Che la situazione in Grecia sia confusa e difficile lo si capisce anche dalle notizie che stanno accompagnando l’afflusso dei turisti stranieri. E dai diversi scenari che vengono delineati. Il quotidiano ateniese To Vima ha lanciato l’allarme: «Ci sono 50 mila cancellazioni al giorno».
E 300 mila sarebbero state nella settimana che ha preceduto il referendum.

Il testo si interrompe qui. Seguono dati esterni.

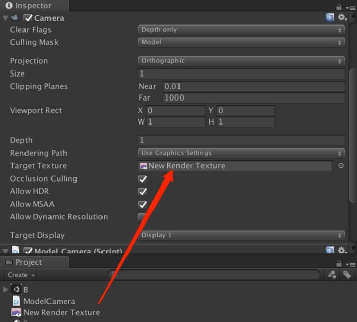Click the Far clipping plane input field

pyautogui.click(x=253, y=98)
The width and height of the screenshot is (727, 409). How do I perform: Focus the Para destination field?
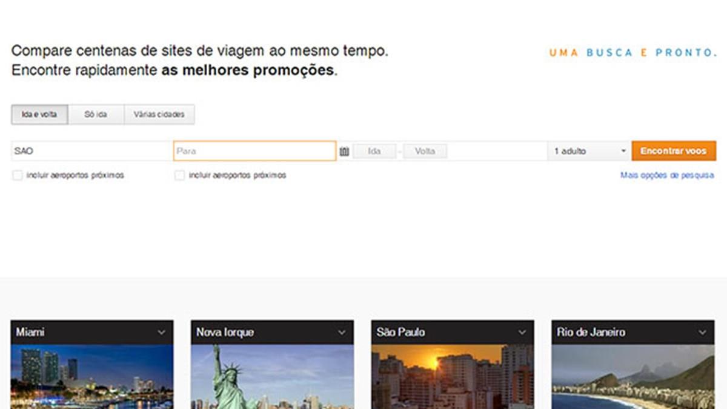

Numeri che sono stati smentiti da Kiriaki Boulasidou, direttore dell’Ente Ellenico per il turismo in Italia: «Ma quali cancellazioni? Non c’è nessun’allarme. I turisti vengano sereni e si godano la vacanza. La situazione è tranquilla, specialmente sulle isole greche che in questo periodo sono le più gettonate». «La Grecia — ha aggiunto Luca Battifora, presidente di Astoi Confindustria Viaggi — è una delle mete più richieste dagli italiani.
Per il momento i nostri operatori stanno ricevendo telefonate di clienti che richiedono informazioni ma non ci sono cancellazioni ».
A mettere un po’ d’ordine e di serenità ci ha provato il Codacons: «Meglio portare con sé soldi contanti sufficienti a coprire le spese del soggiorno, anche se per i cittadini stranieri non esiste alcun limite ai prelievi presso gli sportelli bancomat.
E anche nel caso di una possibile uscita della Grecia dall’euro— ha aggiunto l’Associazione — ciò non comporterà l’interruzione dei collegamenti aerei o marittimi, né la sospensione dei servizi turistici in loco». L’anno scorso sono arrivati 22 milioni di turisti.